In the second experiment, the proportion of matured, normally fertilized oocytes and blastocyst cell numbers were not affected by the addition of α-tocopherol during IVM. Several studies show that the addition of α-tocopherol during maturation does not directly influence meiotic progression and IVF rate in cow [37], buffalo [38], sheep [39], pig [17,21,40], or rabbit [20]. Our results coincide with a previous study that did not observe any increase in total blastomere number in sheep blastocysts, after media supplementation with α-tocopherol during IVC [18]. Nevertheless, α-tocopherol improved the oocyte intrinsic competence, which can be assessed through embryonic development [20,41] as demonstrated in this study.

The addition of 100 µM α-tocopherol during IVM of bovine oocytes increased blastocyst rate, decreased apoptotic index and increased the expression of SOD2 in 9-day blastocysts. These changes were not observed in groups supplemented with a lower or higher α-tocopherol concentration. However, the effects of this treatment were not associated with changes in the expression of CAT, HSPA1A, BAX, BCL2 or IFNT2. SOD2 is a mitochondrial antioxidant enzyme that converts the anion superoxide (O2−) into H2O2 [42]. An overexpression of SOD2 [43], but not of CAT, has been associated with higher embryo quality [44]. In fact, SOD2 expression was downregulated in vitrified–thawed blastocysts [45] or blastocysts derived from heat-shock oocytes, which were cultured at 41 °C during IVM [22]. Recent studies revealed that an increase in SOD2 expression, as shown in the present study, can be attributed to an effect of α-tocopherol on the expression of antioxidant genes [46].

The study conducted by Borcąri et al. [46] showed that diet α-tocopherol increased the expression of antioxidant genes and decreased the expression of prooxidant genes. α-tocopherol influenced epigenetic machinery and downregulated DNA methylation in specific genes in mice (revised by Chen et al. [47]).
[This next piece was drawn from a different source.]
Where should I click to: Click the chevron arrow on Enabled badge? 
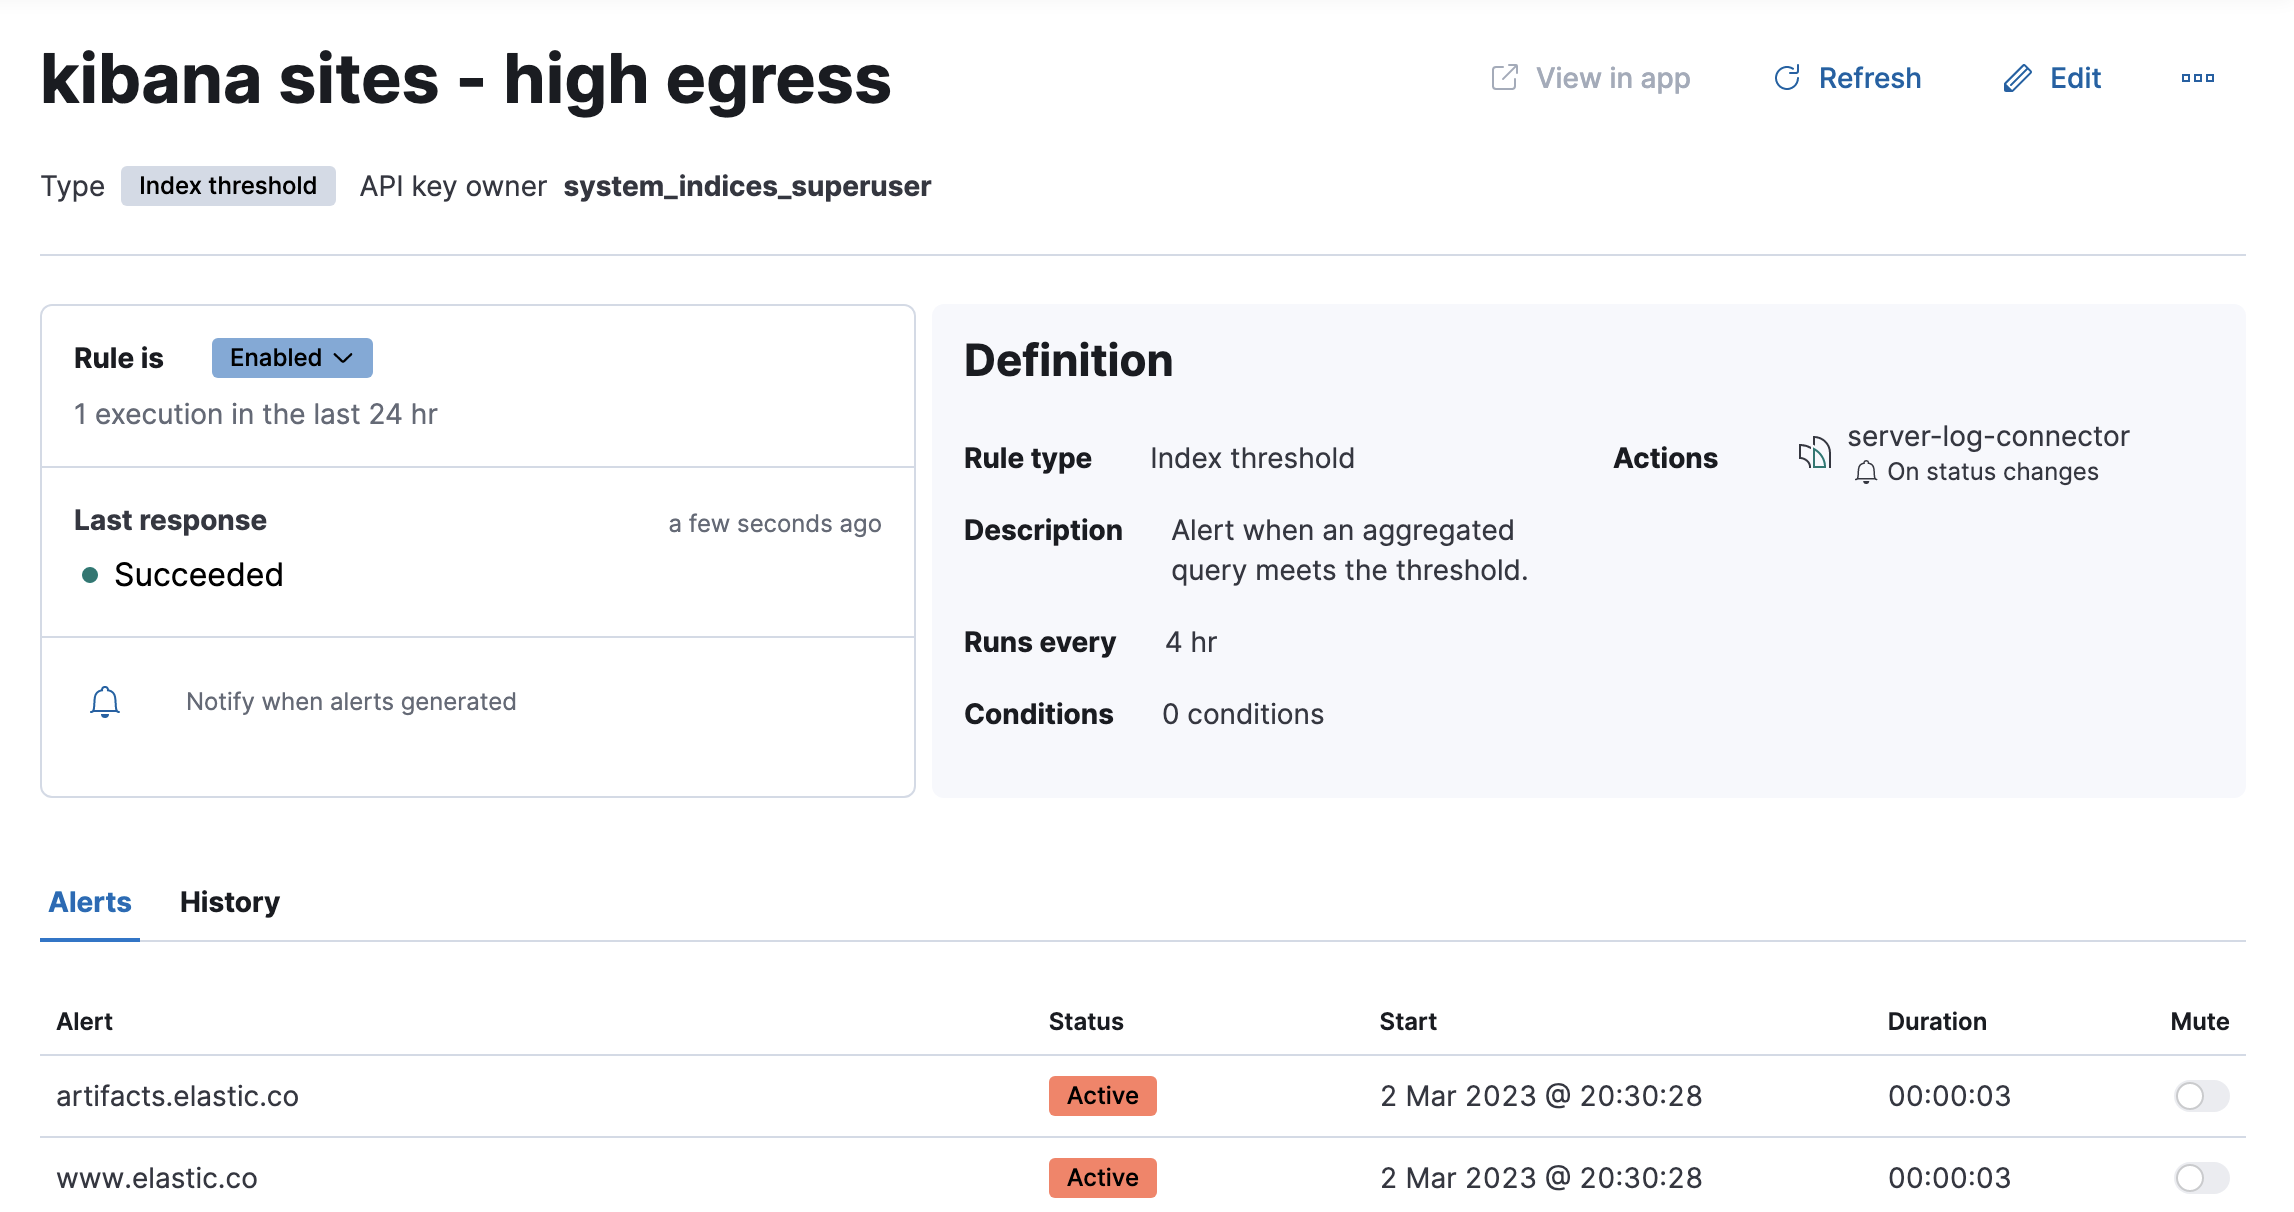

Our results suggest that the beneficial effect of α-tocopherol is dose-dependent, which agrees with a recent study showing that α-tocopherol exhibits positive effects on oxidative stress and epigenetic regulation involved in DNA repair in a dose-dependent manner [48]. In mice, vitamin E supplementation reduced DNA damage and affected Dnmt1 and MLH1 gene expression and methylation [49]. We could hypothesize that the addition of 100 µM α-tocopherol to the IVM medium improved the developmental potential and quality of blastocysts stimulating the expression of SOD2. However, the use of only two α-tocopherol concentrations in this study limited our understanding of the dose-dependent effect of α-tocopherol on oocyte maturation and competence.

In conclusion, 0.05% (v/v) ethanol does not induce parthenogenetic activation of bovine oocytes, therefore, at this concentration, ethanol can be used as a safe vehicle for hydrophobic molecules in embryo production systems. In contrast, a single >3% (v/v) ethanol treatment for 7 min is an effective procedure for parthenogenetic activation. The addition of 100 µM α-tocopherol diluted in 0.05% ethanol during IVM improves oocyte competence leading to an increase in blastocyst production and higher embryo quality, without the risk of inducing parthenogenetic activation.